Connecting the beer line from Fermus to keg equalises the small pressure differential. Now, I open the regulator on the CO2 tank and set it to 10PSI.

I slowly dial the spunding valve down, which reduces the pressure in the keg and the beer starts to flow. I set this to 8PSI (~56KPa) to start things off.

After about 30 seconds, something is wrong. The dip tube is pushing gas as well as beer and I realise the the end is not hanging under the float as it should be, but is trapped between the float and the wall of the Fermus.

I tried giving the side of the Fermus a bash to see if it would right itself, but no. I'm going to need to open everything up and stick a long spoon handle in to sort it out. So...after all this time working in a closed vessel, it turns out I'm going in anyway. Very annoying. But it works and the dip tube is now hanging where it should be.

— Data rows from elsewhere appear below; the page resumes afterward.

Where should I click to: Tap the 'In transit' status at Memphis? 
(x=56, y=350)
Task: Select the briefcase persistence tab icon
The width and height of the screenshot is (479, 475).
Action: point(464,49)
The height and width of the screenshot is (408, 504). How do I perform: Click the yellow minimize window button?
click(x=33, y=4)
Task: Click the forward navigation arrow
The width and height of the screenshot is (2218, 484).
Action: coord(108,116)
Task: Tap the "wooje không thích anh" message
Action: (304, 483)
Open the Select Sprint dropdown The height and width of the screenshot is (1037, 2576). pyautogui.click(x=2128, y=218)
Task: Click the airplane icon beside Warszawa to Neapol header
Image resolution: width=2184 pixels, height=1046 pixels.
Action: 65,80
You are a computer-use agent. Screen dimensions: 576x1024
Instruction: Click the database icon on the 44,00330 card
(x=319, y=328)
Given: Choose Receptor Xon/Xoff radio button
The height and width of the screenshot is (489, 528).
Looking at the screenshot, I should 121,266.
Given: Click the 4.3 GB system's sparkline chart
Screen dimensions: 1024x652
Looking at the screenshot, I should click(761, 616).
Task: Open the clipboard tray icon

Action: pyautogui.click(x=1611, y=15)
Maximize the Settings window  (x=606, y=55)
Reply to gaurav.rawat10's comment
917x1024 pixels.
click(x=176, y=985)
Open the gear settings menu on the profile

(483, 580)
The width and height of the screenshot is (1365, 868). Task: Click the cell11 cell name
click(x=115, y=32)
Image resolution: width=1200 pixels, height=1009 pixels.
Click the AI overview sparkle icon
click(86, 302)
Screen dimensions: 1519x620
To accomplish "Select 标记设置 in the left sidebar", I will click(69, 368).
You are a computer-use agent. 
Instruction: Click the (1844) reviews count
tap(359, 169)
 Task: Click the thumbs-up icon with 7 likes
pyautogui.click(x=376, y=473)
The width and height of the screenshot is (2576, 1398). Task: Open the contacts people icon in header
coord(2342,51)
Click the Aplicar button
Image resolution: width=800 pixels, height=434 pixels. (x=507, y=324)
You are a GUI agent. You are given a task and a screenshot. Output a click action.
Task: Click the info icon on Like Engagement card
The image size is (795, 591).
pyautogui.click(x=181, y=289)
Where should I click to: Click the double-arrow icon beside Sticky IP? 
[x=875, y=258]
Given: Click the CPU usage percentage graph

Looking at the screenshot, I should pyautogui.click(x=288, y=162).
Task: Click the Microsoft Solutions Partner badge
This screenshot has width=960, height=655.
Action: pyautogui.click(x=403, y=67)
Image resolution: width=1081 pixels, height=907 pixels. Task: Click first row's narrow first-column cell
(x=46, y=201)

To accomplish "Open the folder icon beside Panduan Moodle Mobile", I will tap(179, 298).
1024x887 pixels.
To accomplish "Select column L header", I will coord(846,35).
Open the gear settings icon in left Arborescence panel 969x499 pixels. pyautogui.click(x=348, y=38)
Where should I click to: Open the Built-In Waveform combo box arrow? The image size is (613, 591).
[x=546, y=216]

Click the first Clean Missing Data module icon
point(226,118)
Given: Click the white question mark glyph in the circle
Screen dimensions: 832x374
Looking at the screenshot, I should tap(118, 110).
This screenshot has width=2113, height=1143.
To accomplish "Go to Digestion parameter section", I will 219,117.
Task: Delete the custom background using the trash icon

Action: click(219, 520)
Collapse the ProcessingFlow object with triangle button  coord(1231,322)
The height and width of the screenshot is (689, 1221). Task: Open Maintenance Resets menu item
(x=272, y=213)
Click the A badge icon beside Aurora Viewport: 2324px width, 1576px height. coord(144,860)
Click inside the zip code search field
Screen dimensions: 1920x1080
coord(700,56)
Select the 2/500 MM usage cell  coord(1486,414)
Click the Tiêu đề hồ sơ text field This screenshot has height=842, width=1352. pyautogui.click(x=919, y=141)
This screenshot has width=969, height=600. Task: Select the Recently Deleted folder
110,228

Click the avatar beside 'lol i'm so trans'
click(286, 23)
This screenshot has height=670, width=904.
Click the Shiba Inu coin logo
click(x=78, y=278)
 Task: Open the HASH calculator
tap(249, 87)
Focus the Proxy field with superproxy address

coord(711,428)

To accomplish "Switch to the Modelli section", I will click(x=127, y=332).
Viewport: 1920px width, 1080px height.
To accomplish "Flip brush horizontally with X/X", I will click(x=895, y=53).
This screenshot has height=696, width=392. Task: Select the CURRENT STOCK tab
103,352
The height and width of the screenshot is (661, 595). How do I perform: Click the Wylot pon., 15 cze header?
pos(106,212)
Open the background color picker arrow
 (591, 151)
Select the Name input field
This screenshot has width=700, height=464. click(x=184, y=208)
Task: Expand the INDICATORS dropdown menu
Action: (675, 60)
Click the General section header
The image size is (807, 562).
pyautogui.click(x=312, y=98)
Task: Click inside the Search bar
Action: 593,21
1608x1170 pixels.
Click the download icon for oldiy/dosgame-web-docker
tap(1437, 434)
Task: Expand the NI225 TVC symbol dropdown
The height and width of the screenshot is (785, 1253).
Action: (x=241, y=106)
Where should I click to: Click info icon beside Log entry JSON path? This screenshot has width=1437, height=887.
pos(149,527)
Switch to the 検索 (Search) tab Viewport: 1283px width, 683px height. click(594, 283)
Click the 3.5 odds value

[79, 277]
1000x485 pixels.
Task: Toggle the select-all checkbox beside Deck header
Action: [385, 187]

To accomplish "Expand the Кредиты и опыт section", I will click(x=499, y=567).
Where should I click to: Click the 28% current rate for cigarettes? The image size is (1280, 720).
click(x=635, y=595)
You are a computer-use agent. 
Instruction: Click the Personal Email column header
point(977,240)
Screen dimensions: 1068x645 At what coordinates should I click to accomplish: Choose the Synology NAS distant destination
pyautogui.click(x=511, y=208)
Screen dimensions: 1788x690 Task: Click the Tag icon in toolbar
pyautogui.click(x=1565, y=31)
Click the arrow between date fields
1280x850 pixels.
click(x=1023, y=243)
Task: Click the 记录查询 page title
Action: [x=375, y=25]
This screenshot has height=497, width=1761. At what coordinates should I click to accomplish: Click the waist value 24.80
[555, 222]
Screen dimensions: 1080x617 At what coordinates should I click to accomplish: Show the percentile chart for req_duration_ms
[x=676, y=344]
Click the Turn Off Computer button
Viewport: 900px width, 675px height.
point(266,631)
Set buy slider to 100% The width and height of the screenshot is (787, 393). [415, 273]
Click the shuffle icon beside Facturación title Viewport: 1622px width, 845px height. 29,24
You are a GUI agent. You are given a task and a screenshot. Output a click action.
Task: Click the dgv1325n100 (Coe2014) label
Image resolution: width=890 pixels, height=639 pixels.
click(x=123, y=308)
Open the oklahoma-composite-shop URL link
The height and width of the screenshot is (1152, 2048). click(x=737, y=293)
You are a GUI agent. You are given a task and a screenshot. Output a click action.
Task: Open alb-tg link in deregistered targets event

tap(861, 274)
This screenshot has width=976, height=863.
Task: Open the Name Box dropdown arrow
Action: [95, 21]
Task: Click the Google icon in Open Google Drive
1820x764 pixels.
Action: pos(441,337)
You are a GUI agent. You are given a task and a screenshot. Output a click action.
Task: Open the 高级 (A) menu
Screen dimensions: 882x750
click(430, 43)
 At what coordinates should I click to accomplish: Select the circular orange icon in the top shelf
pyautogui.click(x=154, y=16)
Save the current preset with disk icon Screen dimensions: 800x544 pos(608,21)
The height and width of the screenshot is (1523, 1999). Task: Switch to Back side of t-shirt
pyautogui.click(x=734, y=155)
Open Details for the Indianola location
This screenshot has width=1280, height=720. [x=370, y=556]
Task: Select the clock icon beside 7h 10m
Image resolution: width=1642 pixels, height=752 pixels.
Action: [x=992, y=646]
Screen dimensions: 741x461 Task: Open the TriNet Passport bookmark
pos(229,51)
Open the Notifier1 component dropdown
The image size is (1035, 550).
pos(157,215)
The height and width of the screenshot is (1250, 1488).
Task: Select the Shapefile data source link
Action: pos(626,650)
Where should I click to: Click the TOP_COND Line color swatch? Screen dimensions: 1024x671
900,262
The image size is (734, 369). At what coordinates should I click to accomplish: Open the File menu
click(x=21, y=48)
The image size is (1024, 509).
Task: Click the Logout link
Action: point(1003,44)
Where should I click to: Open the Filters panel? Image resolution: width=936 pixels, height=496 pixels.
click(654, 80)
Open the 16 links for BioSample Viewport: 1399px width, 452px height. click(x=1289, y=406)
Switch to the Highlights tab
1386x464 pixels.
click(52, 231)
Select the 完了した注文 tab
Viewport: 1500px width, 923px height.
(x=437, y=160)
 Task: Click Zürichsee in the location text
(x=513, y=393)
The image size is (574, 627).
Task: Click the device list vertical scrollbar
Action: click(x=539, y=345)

I re-pressurise everything and the transfer is quickly back on track.

I started with around 22L and the keg can hold 19L, so I stop just short of 3L to prevent overfill.

And that's it...first Fermus to keg transfer complete.

But there's still 3 litres of beer left behind. What to do? I don't want to resort to bottom bottling, with all the trub that's still there. And the Fermus is still under pressure. I have a univeral-ball-post-to-barb thing that I use for cleaning that I could attach to the beer line I've just disconnected from the keg, but I don't want the beer just dropping out of that into the bottles (too much potential for oxygenation).

So instead, I use the bottle-filler pipe. This isn't a tight fit, so I thought it would be much messier, but it actually turned out to be less messy than the filler normally is. I didn't use the filler valve, but instead just popped the post-to-barb off the beer line as soon as the bottles were full.

I also put two of the sugar tablets I've used previously into each bottle for carbonation. I'm a little concerned that's too much as the beer has been under small pressure for a couple of weeks and probably has a bit of carbonation already. You could be looking at my first bottle bomb!

Anyway, the whole process was surprisingly painless - much less so than filling 30+ bottles, even with the problems I had. The total transfer took around 40 mins.

That's it! Another keg successfully filled. This has gone into the Keezer. Over the next couple of days I'll be adding a collar to the Keezer. This will allow me to pass a CO2 line from outside into the Keezer so I can start carbonating this beer.

Then I'll be adding a 4-port gas manifold and a tap (or two) so I can pour beer straight from the tap. Can't wait!!!